Stocks to watch: Oxley, Noble, Vibrant Group, Ipco, Yanlord Land

The Singapore Exchange logo outside its building along Shenton Way.
The Singapore Exchange logo outside its building along Shenton Way.PHOTO: ST FILE

SINGAPORE - The following companies saw new developments which may affect trading of their shares on Thursday (March 15):

Oxley Holdings: Property developer Oxley Holdings on Thursday morning requested a trading halt pending a proposed placement of its ordinary shares. The proceeds from the placement, if undertaken, will go towards funding project development, working capital and general corporate purposes.

Noble Group: In response to queries by the Singapore Exchange (SGX), embattled commodities trader Noble Group has clarified that it did not fully disclose remuneration details of its key management personnel due to competitive industry conditions, and the sensitivity and confidentiality of such matters. It noted that many of its competitors are privately owned, and do not publish remuneration information. Noble also issued a separate clarification to queries from the SGX on its full-year results ended Dec 31, 2017. For discontinued operations, the group said that "other emoluments" of US$16.7 million and share-based payments of US$3.5 million incurred in FY2017 were related to termination arrangements made in respect of the former CEO of Noble Americas Corp (NAC), Jeff Frase, who resigned in November last year.
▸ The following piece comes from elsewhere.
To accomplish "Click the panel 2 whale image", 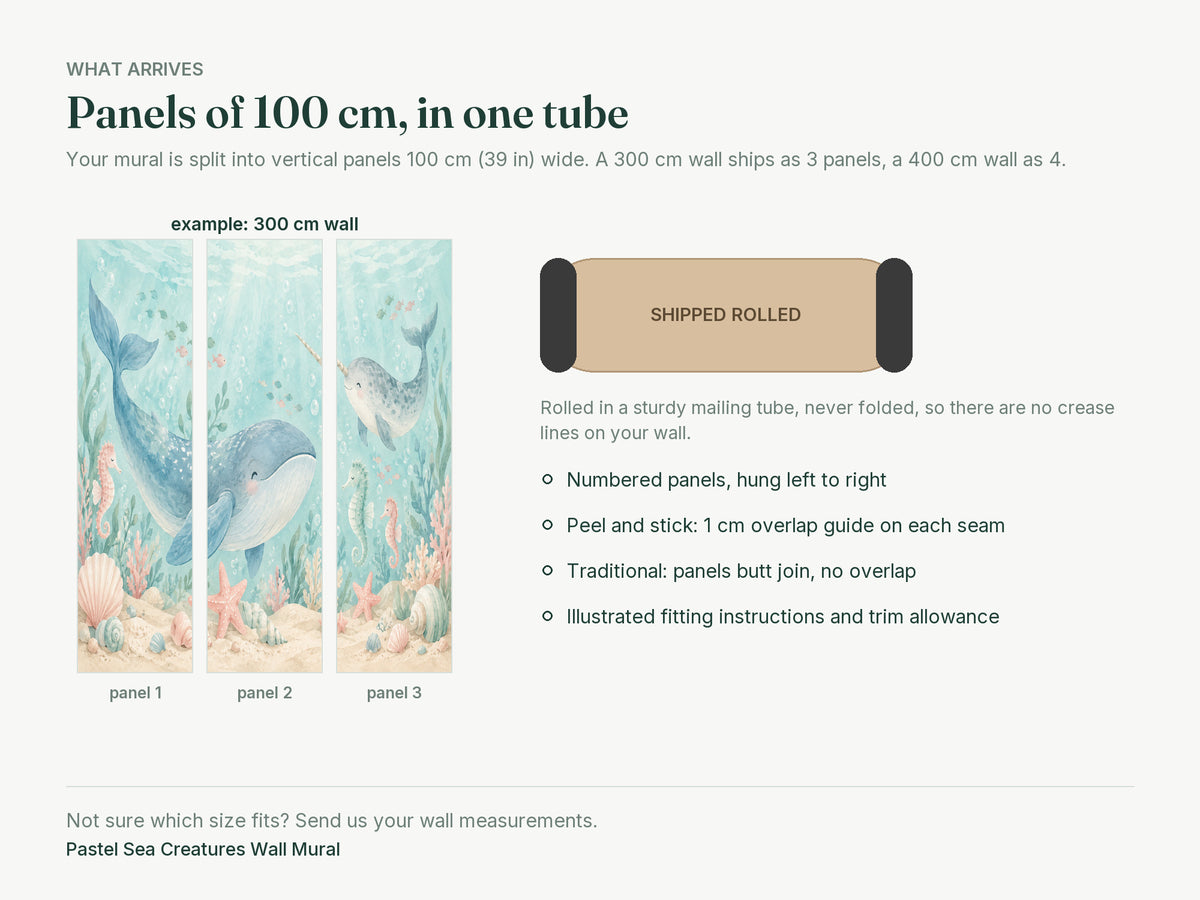I will (265, 456).
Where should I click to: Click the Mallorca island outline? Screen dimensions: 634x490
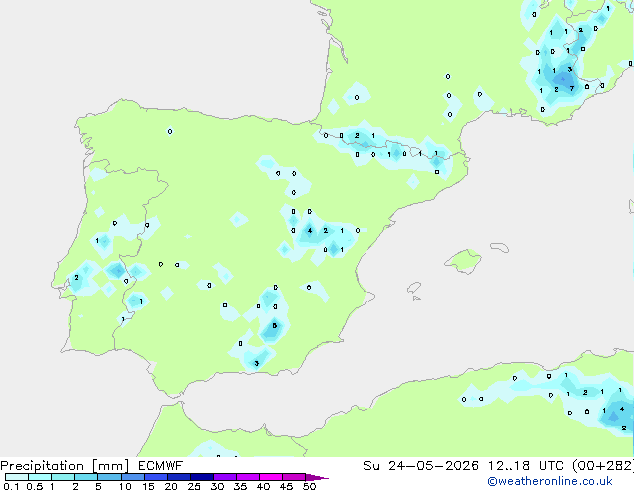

Vibrant Group: Vibrant Group's profits surged in the third quarter, on the back of higher revenue - but shareholders may want to hold off popping the bubbly. While profits swelled to S$2.29 million for the three months to Jan 31 - from S$262,000 previously - most of it went to non-controlling interests, the integrated logistics solutions provider said on Wednesday. Net profit attributable to owners of the company in fact sank by 88.6 per cent on the previous year, to S$146,000, amid unrealised foreign exchange loss and higher finance costs.

Ipco International: Ipco International interim chief executive Goh Hin Calm voluntarily resigned from his post on Wednesday. The move comes shortly after James Blythman, who became an Ipco shareholder after taking a placement last year, replaced Carlson Smith as chief financial officer on March 2. Goh, together with Ipco's former CEO Quah Su-Ling, faces trial for charges relating to the 2013 penny stock crash.

Yanlord Land: S&P Global Ratings has raised its long-term corporate credit rating on China-based real estate developer Yanlord Land Group from 'BB-' to 'BB', citing an improved financial position and good profitability. It also raised its long-term issue rating on the company's outstanding senior unsecured notes to 'BB-' from 'B+'.